Task requirements
Using the data below, transcribe exactly everything from the line that contains "The width and" down to the line that contains "the Nectar Price". Include both of those lines and none of the pictures.

Supplied information
○ ○ ○

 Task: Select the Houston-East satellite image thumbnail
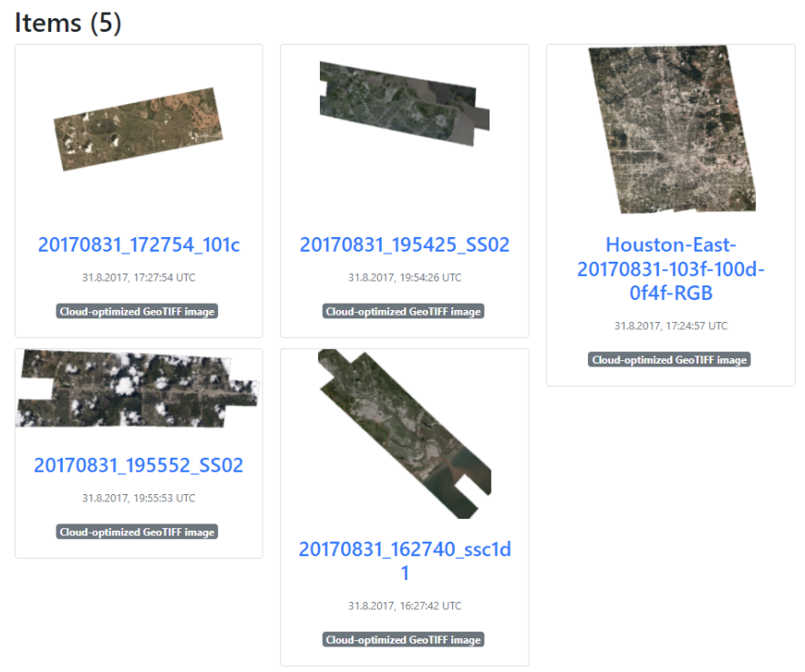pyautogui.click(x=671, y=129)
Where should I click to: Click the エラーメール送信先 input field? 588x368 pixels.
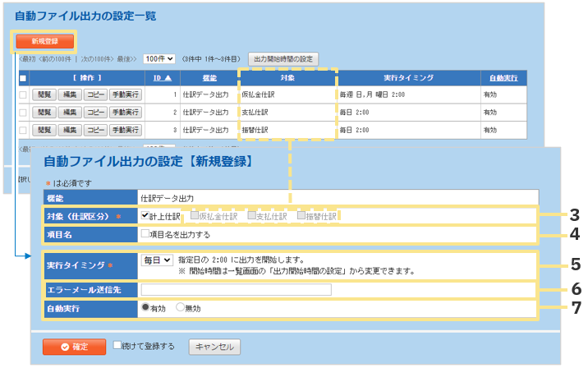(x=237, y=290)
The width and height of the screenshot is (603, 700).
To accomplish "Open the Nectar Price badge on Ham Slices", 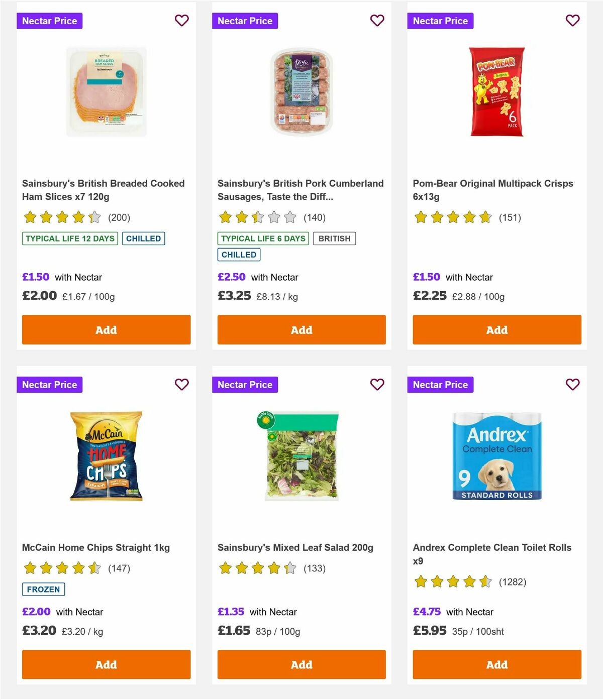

○ ○ ○

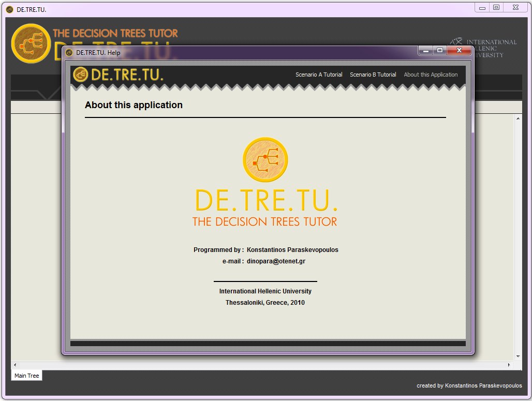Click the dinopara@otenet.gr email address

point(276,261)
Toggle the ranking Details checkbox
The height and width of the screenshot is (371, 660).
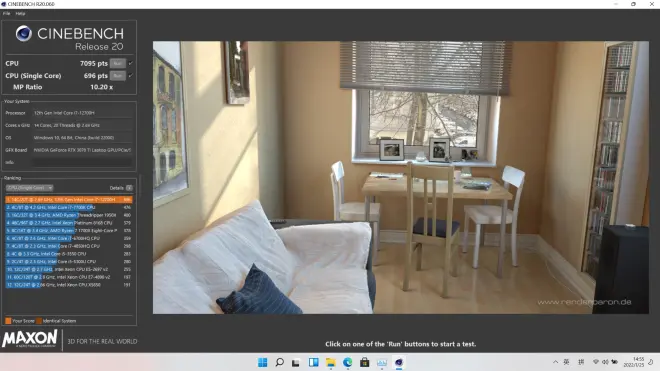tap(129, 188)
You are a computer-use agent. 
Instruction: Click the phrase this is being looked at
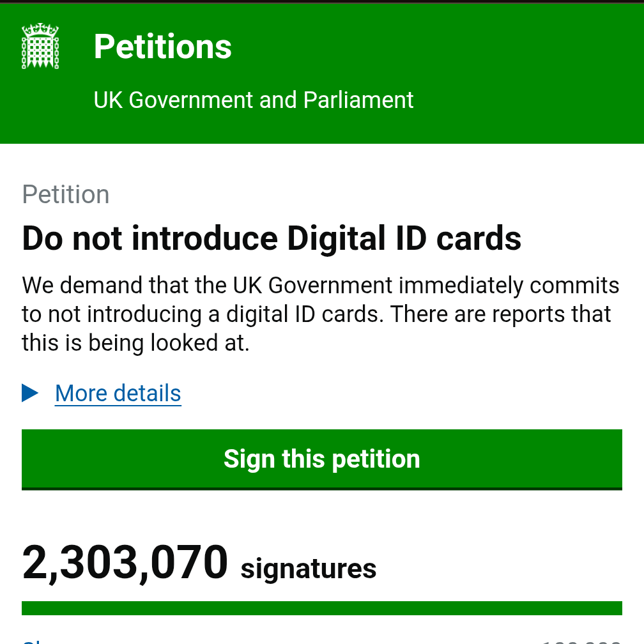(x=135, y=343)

○ ○ ○

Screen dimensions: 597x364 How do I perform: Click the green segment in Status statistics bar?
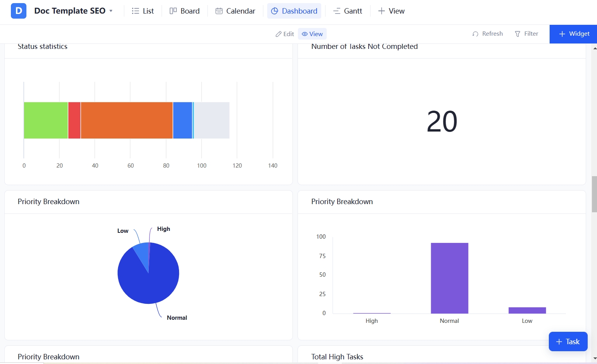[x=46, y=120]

○ ○ ○

Reply
The width and height of the screenshot is (603, 700).
To accomplish "Open the Nectar Price badge on Ham Slices", 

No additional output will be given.